New seasons usually bring out an urge for a new look: see what you should know when it comes to hair color care and maintenance.
1. See a Professional for Your Hair Color
An $8.99 box dye sounds tempting versus the $150 salon dye job, but you get what you pay for when it comes to hair. Your hair colorist will determine just how much lift and tint is needed to achieve the perfect color, and box dye just isn’t as savvy as a trained professional.
Ask An Expert, Leidi Grisales (Founder/ Senior Stylist): Box dye, which is usually permanent hair color, works through the use of ammonia. The corrosive nature of ammonia allows it to blast open your hair's cuticle, allowing the new color particles to penetrate the hair, and irreversibly changing the hair's pH to an undesirable level. But a professional tailors the hair formula to your hair's color level and health and can monitor the process to ensure you hair has as minimal damage as possible.

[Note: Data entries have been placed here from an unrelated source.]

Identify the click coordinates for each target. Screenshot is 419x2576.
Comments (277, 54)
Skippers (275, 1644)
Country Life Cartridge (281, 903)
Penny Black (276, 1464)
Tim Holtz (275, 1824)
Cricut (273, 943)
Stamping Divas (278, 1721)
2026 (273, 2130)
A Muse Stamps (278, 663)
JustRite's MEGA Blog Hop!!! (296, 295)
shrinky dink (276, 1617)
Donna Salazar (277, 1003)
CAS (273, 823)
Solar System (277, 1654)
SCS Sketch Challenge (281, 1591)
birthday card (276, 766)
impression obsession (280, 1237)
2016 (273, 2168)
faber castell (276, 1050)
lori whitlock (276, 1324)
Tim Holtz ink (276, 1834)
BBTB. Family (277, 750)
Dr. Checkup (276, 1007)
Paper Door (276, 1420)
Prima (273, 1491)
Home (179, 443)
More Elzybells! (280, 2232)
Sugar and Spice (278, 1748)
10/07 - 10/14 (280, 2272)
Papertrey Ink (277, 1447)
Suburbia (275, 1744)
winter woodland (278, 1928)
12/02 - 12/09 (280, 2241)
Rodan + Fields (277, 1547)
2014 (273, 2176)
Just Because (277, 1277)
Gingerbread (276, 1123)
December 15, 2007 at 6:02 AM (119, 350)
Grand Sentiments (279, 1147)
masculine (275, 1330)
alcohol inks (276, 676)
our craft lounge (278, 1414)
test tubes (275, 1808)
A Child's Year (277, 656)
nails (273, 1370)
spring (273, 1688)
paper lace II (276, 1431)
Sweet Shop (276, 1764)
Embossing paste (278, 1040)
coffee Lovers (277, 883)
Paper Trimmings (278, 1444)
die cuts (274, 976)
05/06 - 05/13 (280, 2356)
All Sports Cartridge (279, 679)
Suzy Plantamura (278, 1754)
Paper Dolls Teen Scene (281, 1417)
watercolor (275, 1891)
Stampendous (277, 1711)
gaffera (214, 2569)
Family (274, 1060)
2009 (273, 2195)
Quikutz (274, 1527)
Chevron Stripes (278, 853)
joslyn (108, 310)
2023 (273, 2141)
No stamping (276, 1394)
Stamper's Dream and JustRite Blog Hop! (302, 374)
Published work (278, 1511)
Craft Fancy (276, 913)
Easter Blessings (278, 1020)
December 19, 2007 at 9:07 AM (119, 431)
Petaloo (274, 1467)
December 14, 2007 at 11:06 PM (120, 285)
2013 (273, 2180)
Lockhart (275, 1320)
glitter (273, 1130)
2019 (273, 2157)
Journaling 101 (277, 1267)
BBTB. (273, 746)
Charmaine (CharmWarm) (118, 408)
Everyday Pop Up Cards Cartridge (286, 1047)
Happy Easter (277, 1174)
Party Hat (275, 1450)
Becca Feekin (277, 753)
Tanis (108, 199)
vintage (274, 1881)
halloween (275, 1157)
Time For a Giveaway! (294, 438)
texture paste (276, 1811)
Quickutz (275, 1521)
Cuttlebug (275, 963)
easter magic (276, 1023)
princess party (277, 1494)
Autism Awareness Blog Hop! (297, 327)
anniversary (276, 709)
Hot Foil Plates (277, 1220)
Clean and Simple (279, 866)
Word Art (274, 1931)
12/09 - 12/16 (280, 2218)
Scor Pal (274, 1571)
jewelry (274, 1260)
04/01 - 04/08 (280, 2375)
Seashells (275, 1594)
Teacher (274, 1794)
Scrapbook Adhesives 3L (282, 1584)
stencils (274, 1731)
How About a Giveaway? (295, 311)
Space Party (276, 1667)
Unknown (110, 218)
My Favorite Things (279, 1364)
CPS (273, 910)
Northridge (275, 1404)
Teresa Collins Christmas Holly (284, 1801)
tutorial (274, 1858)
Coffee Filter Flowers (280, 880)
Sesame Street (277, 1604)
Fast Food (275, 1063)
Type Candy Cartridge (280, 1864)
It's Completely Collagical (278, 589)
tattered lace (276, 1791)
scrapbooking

For a more detailed example, see how hair care professional Brad Mondo compares box dye to professional color below:
2. For Color Maintenance, Invest in Products
Some shampoos can strip the cuticles in your tresses and cause the blonde (or the color you choose) to be brassy, therefore it’s best to use a sulfate-free shampoo. Actually, ensuring sulfates are not in most of your products is best.
Sulfates are chemicals used as cleansing agents. They're found in household cleaners, detergents, and even shampoo. The purpose of these sulfates is to create a lathering effect to remove oil and dirt from your hair. If your shampoo easily makes a lather in the shower, there's a good chance it contains sulfates. Sulfates help a shampoo to strip oil and dirt away from the hair. However, the hair needs to retain a bit of its natural moisture and oils to stay healthy. Sulfates may strip away too much moisture, leaving the hair dry and unhealthy.
A nourishing shampoo complemented with a mask is a great combination to keep your tresses healthy and your hue vibrant in-between salon visits.
Ammonia in hair color tends to strip away a lot of the protective barrier that keeps the hair cuticle sealed and the strands shiny, so to avoid dull hair, replenish what you’ve taken away with a good conditioner that’s made for color-treated hair.
3. Style Carefully
Heat tools and low-quality hair brushes can be damaging to the hair. Use a natural boar bristle brush to comb through your hair (gently!) and high-quality ceramic tools to straighten or curl your hair. Use a tourmaline or ion blowdryer on a low to medium heat setting to dry your hair post-shower or bath.